I hope to have some more technical details but I want to wait until Simone is further along so I don’t duplicate. I’ll very likely piggy-back off a couple of his posts but to summarize: Lucene.NET rocks and should be used any time you have a button labeled “Search”, “Find”, “Locate”, or “Git it!” Fear not the index-management process because like WebForms, the problem isn’t hard enough that it needs to be abstracted.

Kyle the Co-located

This entry was posted in Lucene.NET. Bookmark the permalink. Follow any comments here with the RSS feed for this post.
  • John Zastrow

     Never mind .

  • John Zastrow

     Did the material from Brian Donahue ever get posted?

  • Herc

    I am in the same boat. 130 customers (sites) all relying on Index Server, buried in my app. Having Googled endlessly it looks like Lucene.Net is my only hope.

    Thanks for the post – I’m hoping this means it is all do-able.

    But more than that, I want to do auto-tagging and semantic type stuff, suggested search terms and all those 2010-type things, rather than 2000-type things.

    Any advice on any of this is warmly welcomed.

  • http://codebetter.com/members/kylebaley/default.aspx Kyle Baley

    Dean and Steve

    Will post it this week. Just had to get the go-ahead from Brian that it was publishable

  • http://www.mindtouch.com Steve Bjorg

    We use Lucene.Net in our product as well. It’s an amazing OSS project. Highly recommended.

    Our approach to IFilters has been to use an external app written in C++ to do the heavy lifting. This avoids our .NET app from being affected by any errors in the COM layer. The code is available under GPL here:
    http://viewvc.mindtouch.com/public/dekiwiki/trunk/src/tools/mindtouch.deki.filter/

    However, I’d still be curious how it would be done purely in .NET. Is the code shared somewhere?

  • http://www.infovark.com Dean Thrasher

    We’ve used Lucene.NET in our product, and are very pleased with its performance and abilities. (Though I wish the project team would release an official, updated version.)

    I’m curious about the code used to avoid WinAPI and IFilters. We could certainly use that on our current project!

  • http://codebetter.com/members/kylebaley/default.aspx Kyle Baley

    I considered SharePoint *very* briefly as well. It would require too radical an architecture shift. If I were re-building the app from the ground up, I’d probably look into it more.

  • http://twitter.com/pseale Peter

    As someone who has customized the current SharePoint search engine, from what I’ve seen of Lucene.NET they match up about evenly. Lucene looks like it gives you much more granular control over everything, from how you crawl items to how you store the index to how you rank items in your index. On the SP side, SharePoint gives you a mostly-works scalable default infrastructure, especially important if you’re scaling to many servers or your search index takes several hours to build–something Lucene.NET doesn’t provide (not that I see).

    I’d blog the differences and similarities but I’m still too ignorant on the Lucene side. Summary is, it looks like you won’t miss any features moving from SharePoint to Lucene.NET.
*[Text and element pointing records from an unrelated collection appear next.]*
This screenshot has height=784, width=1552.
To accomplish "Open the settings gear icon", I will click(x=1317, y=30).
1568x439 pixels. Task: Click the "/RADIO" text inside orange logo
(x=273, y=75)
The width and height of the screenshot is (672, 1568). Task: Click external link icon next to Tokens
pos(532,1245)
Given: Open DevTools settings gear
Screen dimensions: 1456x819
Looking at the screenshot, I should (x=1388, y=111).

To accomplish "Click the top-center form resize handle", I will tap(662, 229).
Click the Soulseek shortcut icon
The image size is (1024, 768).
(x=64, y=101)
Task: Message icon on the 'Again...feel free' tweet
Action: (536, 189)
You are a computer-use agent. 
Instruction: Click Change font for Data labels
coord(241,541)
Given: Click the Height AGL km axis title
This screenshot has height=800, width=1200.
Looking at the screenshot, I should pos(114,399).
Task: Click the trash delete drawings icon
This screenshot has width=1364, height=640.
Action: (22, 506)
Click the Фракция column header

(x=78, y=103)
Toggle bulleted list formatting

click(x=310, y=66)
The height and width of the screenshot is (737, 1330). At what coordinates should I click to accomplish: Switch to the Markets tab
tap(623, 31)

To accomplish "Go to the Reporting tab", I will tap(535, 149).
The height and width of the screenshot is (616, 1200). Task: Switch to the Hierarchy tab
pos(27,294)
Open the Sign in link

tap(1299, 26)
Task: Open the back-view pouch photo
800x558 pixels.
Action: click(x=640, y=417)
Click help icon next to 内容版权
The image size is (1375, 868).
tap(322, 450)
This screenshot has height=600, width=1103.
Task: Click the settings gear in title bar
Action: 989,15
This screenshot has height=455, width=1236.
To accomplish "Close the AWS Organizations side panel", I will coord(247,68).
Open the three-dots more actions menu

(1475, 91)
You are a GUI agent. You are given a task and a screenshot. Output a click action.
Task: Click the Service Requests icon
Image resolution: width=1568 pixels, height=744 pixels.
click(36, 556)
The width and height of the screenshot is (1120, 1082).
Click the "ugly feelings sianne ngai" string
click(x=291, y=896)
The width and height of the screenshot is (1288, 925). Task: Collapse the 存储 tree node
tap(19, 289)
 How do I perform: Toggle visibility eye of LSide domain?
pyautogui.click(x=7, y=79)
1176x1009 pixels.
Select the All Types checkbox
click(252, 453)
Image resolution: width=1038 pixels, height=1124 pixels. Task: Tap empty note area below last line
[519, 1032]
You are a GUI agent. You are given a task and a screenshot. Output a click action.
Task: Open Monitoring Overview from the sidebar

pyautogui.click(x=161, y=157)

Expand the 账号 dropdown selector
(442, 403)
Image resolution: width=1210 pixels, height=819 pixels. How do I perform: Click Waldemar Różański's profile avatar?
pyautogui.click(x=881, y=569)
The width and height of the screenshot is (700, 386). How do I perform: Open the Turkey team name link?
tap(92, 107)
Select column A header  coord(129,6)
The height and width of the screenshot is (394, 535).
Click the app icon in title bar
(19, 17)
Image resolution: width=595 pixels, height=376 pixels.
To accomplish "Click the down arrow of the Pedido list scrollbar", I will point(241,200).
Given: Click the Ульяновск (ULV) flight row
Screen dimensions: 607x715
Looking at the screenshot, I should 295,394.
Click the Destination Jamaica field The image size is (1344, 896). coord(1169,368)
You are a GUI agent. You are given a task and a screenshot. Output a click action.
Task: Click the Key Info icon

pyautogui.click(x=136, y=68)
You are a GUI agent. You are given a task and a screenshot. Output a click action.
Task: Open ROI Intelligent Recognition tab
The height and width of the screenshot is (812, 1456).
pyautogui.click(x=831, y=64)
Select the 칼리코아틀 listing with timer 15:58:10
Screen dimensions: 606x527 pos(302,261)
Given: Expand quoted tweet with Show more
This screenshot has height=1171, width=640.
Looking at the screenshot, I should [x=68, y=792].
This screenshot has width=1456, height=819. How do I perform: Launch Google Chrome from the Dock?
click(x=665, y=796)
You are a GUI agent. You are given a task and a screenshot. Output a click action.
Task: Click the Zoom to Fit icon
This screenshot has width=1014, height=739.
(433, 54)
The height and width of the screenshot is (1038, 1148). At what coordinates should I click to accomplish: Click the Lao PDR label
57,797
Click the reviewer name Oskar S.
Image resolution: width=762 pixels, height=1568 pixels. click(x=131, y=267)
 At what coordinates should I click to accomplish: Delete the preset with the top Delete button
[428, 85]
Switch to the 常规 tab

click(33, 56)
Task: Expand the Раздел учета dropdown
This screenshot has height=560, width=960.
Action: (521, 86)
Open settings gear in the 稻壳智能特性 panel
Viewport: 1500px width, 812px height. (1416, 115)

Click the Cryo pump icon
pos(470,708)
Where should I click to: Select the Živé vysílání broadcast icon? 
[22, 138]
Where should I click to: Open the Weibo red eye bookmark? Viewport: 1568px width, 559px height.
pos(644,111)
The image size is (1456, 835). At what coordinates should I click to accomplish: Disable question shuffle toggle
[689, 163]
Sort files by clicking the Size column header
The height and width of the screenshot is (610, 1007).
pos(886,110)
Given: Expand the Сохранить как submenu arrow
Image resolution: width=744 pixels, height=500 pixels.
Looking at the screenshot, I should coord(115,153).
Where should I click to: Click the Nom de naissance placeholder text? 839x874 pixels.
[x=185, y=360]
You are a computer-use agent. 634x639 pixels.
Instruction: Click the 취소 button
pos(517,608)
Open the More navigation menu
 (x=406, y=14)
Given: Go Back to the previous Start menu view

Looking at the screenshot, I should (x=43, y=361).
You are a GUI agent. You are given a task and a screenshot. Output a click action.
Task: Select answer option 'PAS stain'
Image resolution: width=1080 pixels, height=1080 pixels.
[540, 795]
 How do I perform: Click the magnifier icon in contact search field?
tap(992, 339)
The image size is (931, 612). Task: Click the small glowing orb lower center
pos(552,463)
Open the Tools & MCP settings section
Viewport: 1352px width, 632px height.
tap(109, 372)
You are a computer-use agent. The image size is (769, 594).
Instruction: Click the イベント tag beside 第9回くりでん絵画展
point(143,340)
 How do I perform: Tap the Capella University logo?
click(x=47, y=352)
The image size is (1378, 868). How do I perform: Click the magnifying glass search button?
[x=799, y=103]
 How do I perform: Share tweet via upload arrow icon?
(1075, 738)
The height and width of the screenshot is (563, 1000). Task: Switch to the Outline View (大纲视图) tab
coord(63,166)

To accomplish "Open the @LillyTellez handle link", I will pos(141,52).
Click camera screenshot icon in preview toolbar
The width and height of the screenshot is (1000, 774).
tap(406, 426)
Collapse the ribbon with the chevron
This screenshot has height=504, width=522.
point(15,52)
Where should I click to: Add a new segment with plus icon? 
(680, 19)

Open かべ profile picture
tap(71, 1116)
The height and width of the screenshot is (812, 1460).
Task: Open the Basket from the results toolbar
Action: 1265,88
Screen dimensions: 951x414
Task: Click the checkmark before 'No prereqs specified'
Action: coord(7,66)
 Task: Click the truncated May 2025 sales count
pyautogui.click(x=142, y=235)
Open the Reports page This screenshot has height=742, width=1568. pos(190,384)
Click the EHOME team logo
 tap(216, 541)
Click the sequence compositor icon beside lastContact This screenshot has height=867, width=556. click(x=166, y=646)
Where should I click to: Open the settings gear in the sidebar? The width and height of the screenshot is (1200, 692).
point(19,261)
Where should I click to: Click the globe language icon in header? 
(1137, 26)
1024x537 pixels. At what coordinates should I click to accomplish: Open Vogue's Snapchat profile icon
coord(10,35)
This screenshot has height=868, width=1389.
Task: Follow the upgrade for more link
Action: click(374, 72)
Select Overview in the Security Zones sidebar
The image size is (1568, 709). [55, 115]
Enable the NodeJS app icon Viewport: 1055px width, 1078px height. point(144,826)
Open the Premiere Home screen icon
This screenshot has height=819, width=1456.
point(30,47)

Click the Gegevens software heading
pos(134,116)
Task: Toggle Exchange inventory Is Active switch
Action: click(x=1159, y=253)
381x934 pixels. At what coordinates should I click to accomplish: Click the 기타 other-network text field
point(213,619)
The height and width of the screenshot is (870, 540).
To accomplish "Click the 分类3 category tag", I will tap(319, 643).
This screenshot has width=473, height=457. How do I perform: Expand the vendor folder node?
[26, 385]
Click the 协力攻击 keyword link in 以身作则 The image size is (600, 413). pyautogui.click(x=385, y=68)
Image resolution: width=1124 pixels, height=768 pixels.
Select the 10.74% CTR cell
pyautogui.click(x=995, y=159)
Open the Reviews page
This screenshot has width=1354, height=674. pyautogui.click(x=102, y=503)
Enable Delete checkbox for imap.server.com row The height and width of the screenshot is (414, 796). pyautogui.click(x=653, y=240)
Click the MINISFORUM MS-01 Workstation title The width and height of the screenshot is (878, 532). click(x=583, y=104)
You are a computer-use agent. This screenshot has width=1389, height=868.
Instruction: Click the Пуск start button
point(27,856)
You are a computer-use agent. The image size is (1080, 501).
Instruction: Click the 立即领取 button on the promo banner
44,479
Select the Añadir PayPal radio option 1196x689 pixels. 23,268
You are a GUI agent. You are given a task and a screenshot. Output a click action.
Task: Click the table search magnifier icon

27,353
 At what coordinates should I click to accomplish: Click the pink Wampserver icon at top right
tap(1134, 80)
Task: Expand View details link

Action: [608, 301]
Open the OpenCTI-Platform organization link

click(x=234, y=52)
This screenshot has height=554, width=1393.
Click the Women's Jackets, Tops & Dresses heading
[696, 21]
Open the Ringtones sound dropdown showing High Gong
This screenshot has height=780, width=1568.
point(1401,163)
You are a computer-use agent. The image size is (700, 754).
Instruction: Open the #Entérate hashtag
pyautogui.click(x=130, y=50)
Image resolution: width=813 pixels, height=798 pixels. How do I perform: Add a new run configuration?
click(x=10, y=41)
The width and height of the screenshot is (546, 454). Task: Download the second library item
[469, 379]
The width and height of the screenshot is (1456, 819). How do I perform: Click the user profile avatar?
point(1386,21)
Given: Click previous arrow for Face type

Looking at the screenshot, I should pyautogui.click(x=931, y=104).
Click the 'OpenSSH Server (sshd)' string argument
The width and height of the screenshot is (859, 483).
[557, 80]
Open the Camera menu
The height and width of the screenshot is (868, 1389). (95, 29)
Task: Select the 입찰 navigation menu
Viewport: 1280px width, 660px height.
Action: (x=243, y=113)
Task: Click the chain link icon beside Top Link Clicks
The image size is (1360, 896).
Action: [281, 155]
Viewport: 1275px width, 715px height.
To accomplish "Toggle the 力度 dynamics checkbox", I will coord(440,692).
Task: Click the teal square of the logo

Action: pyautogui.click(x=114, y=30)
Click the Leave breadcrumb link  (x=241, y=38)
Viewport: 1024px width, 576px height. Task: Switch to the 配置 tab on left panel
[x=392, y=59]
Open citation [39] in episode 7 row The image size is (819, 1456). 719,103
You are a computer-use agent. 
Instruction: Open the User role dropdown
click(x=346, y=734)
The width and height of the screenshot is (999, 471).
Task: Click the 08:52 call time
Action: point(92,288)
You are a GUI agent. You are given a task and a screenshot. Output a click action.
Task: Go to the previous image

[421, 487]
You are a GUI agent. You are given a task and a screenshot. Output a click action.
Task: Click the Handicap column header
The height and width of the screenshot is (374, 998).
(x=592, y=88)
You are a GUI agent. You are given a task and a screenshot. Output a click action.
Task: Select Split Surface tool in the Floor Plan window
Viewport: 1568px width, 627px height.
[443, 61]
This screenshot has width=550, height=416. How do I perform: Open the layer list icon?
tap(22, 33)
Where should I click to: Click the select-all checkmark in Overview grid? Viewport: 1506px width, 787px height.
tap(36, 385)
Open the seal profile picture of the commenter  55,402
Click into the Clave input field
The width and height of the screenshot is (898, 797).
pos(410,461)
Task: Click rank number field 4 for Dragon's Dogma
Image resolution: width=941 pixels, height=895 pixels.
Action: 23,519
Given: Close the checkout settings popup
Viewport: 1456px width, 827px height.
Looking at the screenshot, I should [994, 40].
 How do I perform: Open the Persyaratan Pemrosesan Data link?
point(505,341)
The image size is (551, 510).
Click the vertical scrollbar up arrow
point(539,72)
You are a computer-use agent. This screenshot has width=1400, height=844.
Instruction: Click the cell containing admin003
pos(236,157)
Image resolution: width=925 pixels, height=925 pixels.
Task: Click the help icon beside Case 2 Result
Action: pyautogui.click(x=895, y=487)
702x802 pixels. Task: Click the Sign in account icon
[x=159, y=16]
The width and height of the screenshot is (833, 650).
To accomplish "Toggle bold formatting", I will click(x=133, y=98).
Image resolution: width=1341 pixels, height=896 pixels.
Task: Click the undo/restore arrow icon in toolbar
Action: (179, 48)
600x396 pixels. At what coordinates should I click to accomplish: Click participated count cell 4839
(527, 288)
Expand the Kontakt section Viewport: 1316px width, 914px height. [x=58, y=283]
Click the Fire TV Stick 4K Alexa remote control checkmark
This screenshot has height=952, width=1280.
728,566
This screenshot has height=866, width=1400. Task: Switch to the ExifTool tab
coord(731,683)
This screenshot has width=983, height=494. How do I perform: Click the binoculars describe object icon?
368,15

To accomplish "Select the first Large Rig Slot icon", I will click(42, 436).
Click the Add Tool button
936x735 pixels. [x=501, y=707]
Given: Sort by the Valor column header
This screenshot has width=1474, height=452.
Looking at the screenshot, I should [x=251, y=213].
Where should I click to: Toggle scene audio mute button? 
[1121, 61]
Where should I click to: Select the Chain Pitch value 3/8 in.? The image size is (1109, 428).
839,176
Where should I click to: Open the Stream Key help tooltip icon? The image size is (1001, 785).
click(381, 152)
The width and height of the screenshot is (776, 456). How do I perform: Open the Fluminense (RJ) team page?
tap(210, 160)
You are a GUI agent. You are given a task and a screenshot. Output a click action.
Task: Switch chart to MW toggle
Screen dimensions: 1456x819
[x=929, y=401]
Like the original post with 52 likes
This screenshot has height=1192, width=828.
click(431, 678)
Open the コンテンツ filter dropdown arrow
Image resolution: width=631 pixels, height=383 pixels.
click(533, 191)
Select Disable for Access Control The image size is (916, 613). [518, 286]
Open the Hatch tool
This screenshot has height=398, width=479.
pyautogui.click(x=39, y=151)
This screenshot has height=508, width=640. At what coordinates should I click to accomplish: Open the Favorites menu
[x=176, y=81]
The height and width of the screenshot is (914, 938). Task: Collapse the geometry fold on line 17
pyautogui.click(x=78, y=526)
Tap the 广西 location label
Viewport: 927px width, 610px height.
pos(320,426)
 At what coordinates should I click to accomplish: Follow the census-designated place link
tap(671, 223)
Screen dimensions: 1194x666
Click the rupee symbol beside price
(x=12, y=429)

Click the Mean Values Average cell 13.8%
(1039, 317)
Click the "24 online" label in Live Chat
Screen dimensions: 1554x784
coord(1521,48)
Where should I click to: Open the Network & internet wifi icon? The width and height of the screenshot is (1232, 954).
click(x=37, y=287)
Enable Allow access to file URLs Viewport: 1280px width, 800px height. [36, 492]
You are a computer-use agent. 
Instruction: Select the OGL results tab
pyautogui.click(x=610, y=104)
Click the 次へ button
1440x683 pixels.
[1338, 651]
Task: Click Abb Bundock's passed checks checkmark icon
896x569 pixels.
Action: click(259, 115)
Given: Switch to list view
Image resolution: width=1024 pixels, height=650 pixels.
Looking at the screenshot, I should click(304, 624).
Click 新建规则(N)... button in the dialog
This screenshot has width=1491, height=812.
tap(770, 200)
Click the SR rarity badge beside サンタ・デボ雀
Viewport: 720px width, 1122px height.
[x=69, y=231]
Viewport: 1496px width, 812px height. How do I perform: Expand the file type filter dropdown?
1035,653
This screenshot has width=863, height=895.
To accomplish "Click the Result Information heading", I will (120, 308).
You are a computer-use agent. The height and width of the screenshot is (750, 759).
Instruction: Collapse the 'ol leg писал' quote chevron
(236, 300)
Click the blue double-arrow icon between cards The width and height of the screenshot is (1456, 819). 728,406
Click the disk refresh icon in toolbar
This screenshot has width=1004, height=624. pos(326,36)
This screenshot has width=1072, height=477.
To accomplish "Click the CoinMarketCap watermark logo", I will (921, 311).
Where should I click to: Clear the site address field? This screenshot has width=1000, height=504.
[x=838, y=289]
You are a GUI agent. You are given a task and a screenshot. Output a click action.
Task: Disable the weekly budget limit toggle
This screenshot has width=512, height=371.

  • http://kevin-berridge.blotspot.com Kevin Berridge

    Thanks for this post and the links. I’m was indexing documents the same way you were, and was in the same boat of wanting to find a better way but not being sure it was worth it. Now I’ll probably jump in and get it updated.

  • http://http.//www.lybecker.com/Blog/ Anders Lybecker

    I use both Lucene.Net and SQL Server FullText Search – both have their advantages, but you have greater control and more features with Lucene.Net.

    Lets see with the future brings for Microsoft Enterprice Search with their purchase of the FAST search engine (http://www.microsoft.com/enterprisesearch/en/us/fast-customer.aspx)

    :-)
    Anders Lybecker

  • http://www.jondavis.net/techblog/ Jon Davis

    Agreed, Lucene.NET *rocks*, and it’s quite unfortunate that Microsoft hasn’t paid much attention to it from what I can see.